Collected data
******************************

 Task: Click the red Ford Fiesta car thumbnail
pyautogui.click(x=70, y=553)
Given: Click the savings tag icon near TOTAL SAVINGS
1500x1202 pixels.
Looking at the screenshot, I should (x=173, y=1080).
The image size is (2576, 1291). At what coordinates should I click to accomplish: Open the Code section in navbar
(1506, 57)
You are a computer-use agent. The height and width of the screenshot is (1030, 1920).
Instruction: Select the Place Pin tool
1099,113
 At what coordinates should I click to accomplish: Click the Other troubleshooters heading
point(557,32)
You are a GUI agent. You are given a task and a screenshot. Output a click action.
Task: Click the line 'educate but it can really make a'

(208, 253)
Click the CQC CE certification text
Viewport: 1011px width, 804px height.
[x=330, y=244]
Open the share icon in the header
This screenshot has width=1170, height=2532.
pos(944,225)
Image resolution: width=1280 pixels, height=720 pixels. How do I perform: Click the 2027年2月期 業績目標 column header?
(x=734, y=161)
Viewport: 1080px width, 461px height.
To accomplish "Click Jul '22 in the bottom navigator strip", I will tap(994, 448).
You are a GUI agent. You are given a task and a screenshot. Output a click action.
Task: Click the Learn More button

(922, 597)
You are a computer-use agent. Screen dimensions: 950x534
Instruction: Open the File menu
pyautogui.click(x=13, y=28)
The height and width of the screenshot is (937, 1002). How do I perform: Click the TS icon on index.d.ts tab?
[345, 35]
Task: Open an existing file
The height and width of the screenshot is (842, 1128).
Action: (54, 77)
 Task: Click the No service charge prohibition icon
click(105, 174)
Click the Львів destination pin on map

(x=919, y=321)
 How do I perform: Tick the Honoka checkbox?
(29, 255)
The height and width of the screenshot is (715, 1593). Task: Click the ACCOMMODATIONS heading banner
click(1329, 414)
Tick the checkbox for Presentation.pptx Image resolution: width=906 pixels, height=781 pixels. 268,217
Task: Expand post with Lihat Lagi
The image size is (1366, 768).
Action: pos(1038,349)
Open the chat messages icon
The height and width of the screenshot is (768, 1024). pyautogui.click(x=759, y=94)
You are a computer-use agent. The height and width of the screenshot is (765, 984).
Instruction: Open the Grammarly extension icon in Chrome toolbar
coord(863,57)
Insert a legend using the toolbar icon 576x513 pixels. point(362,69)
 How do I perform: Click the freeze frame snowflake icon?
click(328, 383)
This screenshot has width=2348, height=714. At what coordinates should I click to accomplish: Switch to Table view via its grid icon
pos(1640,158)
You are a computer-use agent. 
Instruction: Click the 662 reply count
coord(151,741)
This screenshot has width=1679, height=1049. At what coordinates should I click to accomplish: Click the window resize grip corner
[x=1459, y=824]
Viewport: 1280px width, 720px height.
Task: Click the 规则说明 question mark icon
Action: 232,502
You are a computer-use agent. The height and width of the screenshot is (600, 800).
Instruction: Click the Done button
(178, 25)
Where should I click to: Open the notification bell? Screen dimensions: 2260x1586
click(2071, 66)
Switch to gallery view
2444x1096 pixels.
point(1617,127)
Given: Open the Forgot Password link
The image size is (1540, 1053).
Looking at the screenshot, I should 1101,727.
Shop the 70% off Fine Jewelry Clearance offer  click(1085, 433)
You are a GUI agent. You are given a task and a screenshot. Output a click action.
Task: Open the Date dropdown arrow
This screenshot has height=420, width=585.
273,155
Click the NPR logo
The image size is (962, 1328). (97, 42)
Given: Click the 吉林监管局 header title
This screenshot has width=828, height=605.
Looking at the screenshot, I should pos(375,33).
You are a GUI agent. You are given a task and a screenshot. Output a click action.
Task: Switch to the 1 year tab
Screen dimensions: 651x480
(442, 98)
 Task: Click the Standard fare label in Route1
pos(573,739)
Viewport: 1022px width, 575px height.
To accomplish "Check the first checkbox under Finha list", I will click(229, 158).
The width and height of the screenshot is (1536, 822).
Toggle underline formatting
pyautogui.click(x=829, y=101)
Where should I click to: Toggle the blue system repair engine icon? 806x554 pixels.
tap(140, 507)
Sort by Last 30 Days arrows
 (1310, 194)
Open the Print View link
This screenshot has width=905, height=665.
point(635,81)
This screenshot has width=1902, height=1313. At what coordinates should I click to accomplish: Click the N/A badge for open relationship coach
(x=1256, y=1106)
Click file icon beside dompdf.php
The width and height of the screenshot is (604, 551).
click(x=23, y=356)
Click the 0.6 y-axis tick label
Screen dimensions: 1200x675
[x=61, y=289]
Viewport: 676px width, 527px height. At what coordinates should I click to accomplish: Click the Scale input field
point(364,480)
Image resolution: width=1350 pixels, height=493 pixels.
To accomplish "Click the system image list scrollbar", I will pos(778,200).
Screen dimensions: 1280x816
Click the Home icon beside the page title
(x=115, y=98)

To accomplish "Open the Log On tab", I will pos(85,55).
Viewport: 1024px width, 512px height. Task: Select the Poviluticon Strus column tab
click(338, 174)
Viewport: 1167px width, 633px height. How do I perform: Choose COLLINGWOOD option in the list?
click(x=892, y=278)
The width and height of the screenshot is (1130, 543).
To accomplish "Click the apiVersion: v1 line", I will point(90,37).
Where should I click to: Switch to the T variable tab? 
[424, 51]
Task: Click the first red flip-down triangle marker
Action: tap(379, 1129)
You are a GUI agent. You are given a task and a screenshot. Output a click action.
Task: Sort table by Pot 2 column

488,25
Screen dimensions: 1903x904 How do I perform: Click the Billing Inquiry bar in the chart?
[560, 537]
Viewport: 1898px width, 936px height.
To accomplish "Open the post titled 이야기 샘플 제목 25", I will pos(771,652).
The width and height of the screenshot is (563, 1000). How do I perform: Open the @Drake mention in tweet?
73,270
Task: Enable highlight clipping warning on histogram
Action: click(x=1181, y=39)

******************************

PROBLEM DESCRIPTION
Copy all the rows above verbatim, keeping every line unchanged.

WORKED SOLUTION
 Task: Click the red Ford Fiesta car thumbnail
pyautogui.click(x=70, y=553)
Given: Click the savings tag icon near TOTAL SAVINGS
1500x1202 pixels.
Looking at the screenshot, I should (x=173, y=1080).
The image size is (2576, 1291). At what coordinates should I click to accomplish: Open the Code section in navbar
(1506, 57)
You are a computer-use agent. The height and width of the screenshot is (1030, 1920).
Instruction: Select the Place Pin tool
1099,113
 At what coordinates should I click to accomplish: Click the Other troubleshooters heading
point(557,32)
You are a GUI agent. You are given a task and a screenshot. Output a click action.
Task: Click the line 'educate but it can really make a'

(208, 253)
Click the CQC CE certification text
Viewport: 1011px width, 804px height.
[x=330, y=244]
Open the share icon in the header
This screenshot has width=1170, height=2532.
pos(944,225)
Image resolution: width=1280 pixels, height=720 pixels. How do I perform: Click the 2027年2月期 業績目標 column header?
(x=734, y=161)
Viewport: 1080px width, 461px height.
To accomplish "Click Jul '22 in the bottom navigator strip", I will tap(994, 448).
You are a GUI agent. You are given a task and a screenshot. Output a click action.
Task: Click the Learn More button

(922, 597)
You are a computer-use agent. Screen dimensions: 950x534
Instruction: Open the File menu
pyautogui.click(x=13, y=28)
The height and width of the screenshot is (937, 1002). How do I perform: Click the TS icon on index.d.ts tab?
[345, 35]
Task: Open an existing file
The height and width of the screenshot is (842, 1128).
Action: (54, 77)
 Task: Click the No service charge prohibition icon
click(105, 174)
Click the Львів destination pin on map

(x=919, y=321)
 How do I perform: Tick the Honoka checkbox?
(29, 255)
The height and width of the screenshot is (715, 1593). Task: Click the ACCOMMODATIONS heading banner
click(1329, 414)
Tick the checkbox for Presentation.pptx Image resolution: width=906 pixels, height=781 pixels. 268,217
Task: Expand post with Lihat Lagi
The image size is (1366, 768).
Action: pos(1038,349)
Open the chat messages icon
The height and width of the screenshot is (768, 1024). pyautogui.click(x=759, y=94)
You are a computer-use agent. The height and width of the screenshot is (765, 984).
Instruction: Open the Grammarly extension icon in Chrome toolbar
coord(863,57)
Insert a legend using the toolbar icon 576x513 pixels. point(362,69)
 How do I perform: Click the freeze frame snowflake icon?
click(328, 383)
This screenshot has width=2348, height=714. At what coordinates should I click to accomplish: Switch to Table view via its grid icon
pos(1640,158)
You are a computer-use agent. 
Instruction: Click the 662 reply count
coord(151,741)
This screenshot has width=1679, height=1049. At what coordinates should I click to accomplish: Click the window resize grip corner
[x=1459, y=824]
Viewport: 1280px width, 720px height.
Task: Click the 规则说明 question mark icon
Action: 232,502
You are a computer-use agent. The height and width of the screenshot is (600, 800).
Instruction: Click the Done button
(178, 25)
Where should I click to: Open the notification bell? Screen dimensions: 2260x1586
click(2071, 66)
Switch to gallery view
2444x1096 pixels.
point(1617,127)
Given: Open the Forgot Password link
The image size is (1540, 1053).
Looking at the screenshot, I should 1101,727.
Shop the 70% off Fine Jewelry Clearance offer  click(1085, 433)
You are a GUI agent. You are given a task and a screenshot. Output a click action.
Task: Open the Date dropdown arrow
This screenshot has height=420, width=585.
273,155
Click the NPR logo
The image size is (962, 1328). (97, 42)
Given: Click the 吉林监管局 header title
This screenshot has width=828, height=605.
Looking at the screenshot, I should pos(375,33).
You are a GUI agent. You are given a task and a screenshot. Output a click action.
Task: Switch to the 1 year tab
Screen dimensions: 651x480
(442, 98)
 Task: Click the Standard fare label in Route1
pos(573,739)
Viewport: 1022px width, 575px height.
To accomplish "Check the first checkbox under Finha list", I will click(229, 158).
The width and height of the screenshot is (1536, 822).
Toggle underline formatting
pyautogui.click(x=829, y=101)
Where should I click to: Toggle the blue system repair engine icon? 806x554 pixels.
tap(140, 507)
Sort by Last 30 Days arrows
 (1310, 194)
Open the Print View link
This screenshot has width=905, height=665.
point(635,81)
This screenshot has width=1902, height=1313. At what coordinates should I click to accomplish: Click the N/A badge for open relationship coach
(x=1256, y=1106)
Click file icon beside dompdf.php
The width and height of the screenshot is (604, 551).
click(x=23, y=356)
Click the 0.6 y-axis tick label
Screen dimensions: 1200x675
[x=61, y=289]
Viewport: 676px width, 527px height. At what coordinates should I click to accomplish: Click the Scale input field
point(364,480)
Image resolution: width=1350 pixels, height=493 pixels.
To accomplish "Click the system image list scrollbar", I will pos(778,200).
Screen dimensions: 1280x816
Click the Home icon beside the page title
(x=115, y=98)

To accomplish "Open the Log On tab", I will pos(85,55).
Viewport: 1024px width, 512px height. Task: Select the Poviluticon Strus column tab
click(338, 174)
Viewport: 1167px width, 633px height. How do I perform: Choose COLLINGWOOD option in the list?
click(x=892, y=278)
The width and height of the screenshot is (1130, 543).
To accomplish "Click the apiVersion: v1 line", I will point(90,37).
Where should I click to: Switch to the T variable tab? 
[424, 51]
Task: Click the first red flip-down triangle marker
Action: tap(379, 1129)
You are a GUI agent. You are given a task and a screenshot. Output a click action.
Task: Sort table by Pot 2 column

488,25
Screen dimensions: 1903x904 How do I perform: Click the Billing Inquiry bar in the chart?
[560, 537]
Viewport: 1898px width, 936px height.
To accomplish "Open the post titled 이야기 샘플 제목 25", I will pos(771,652).
The width and height of the screenshot is (563, 1000). How do I perform: Open the @Drake mention in tweet?
73,270
Task: Enable highlight clipping warning on histogram
Action: click(x=1181, y=39)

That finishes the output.